Ronnie has asked for the wisdom of the Perl Monks concerning the following question:

Well Bretheren I've got a small question to ask. I've written a Perl script which serially reads a file and extracts all the error records and outputs them to another file. No problem there! Except...... The input file was created elsewhere using micro-cobol (at a guess) and unfortunately there is some sloppy programming therein! The problem with this file is that when the last record is written to a page it is concatenated with the header details for the next page. In between these records is a hard coded page throw (^L). If the last record on a page is an error record, Houston we have a problem!

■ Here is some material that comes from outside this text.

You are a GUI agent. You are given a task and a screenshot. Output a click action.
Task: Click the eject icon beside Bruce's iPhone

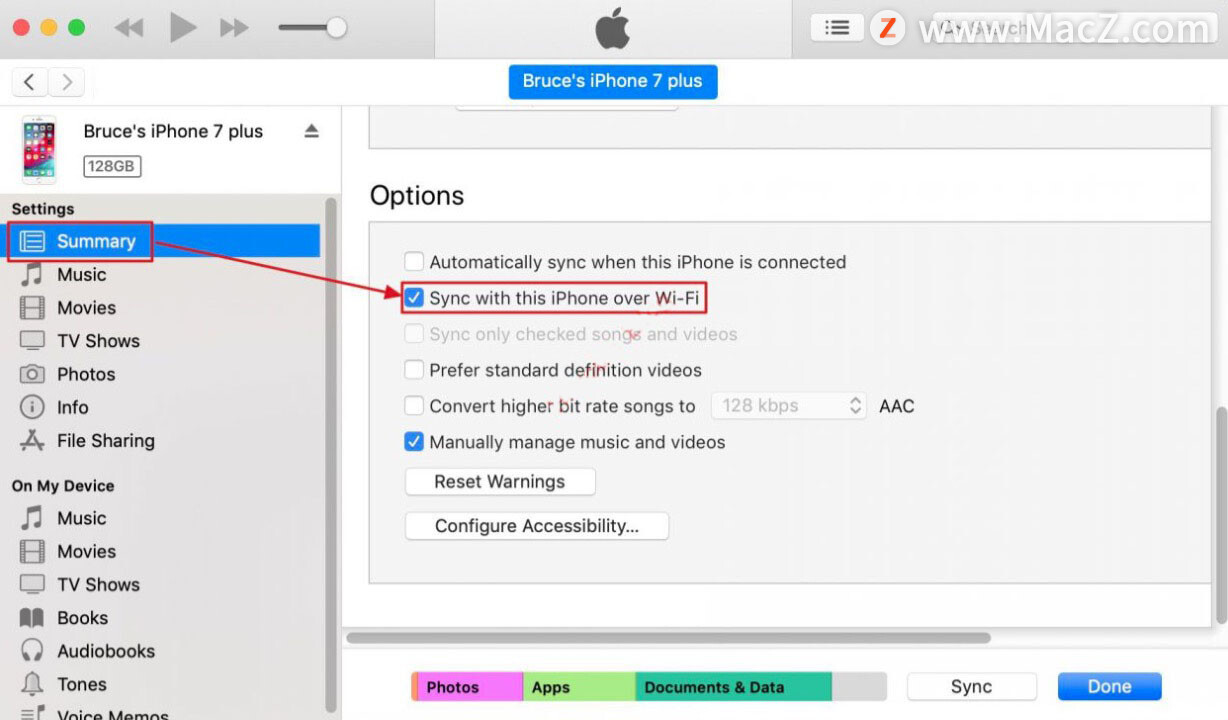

We end up with the error record and a header record in the output error file. Does anyone have any suggestions on how I can circumvent this? I have recommended that the suppliers change their shoddy code but it's unlikely that they will co-operate. Help! Cheers in anticipation, Ronnie Cruickshank (No vice!)

Replies are listed 'Best First'.
Re: Unprintable Characters
by BrowserUk (Patriarch) on Jun 23, 2004 at 15:44 UTC

    Would running the file through a simple filter to convert the "\cL"s to "\n" not solve the problem?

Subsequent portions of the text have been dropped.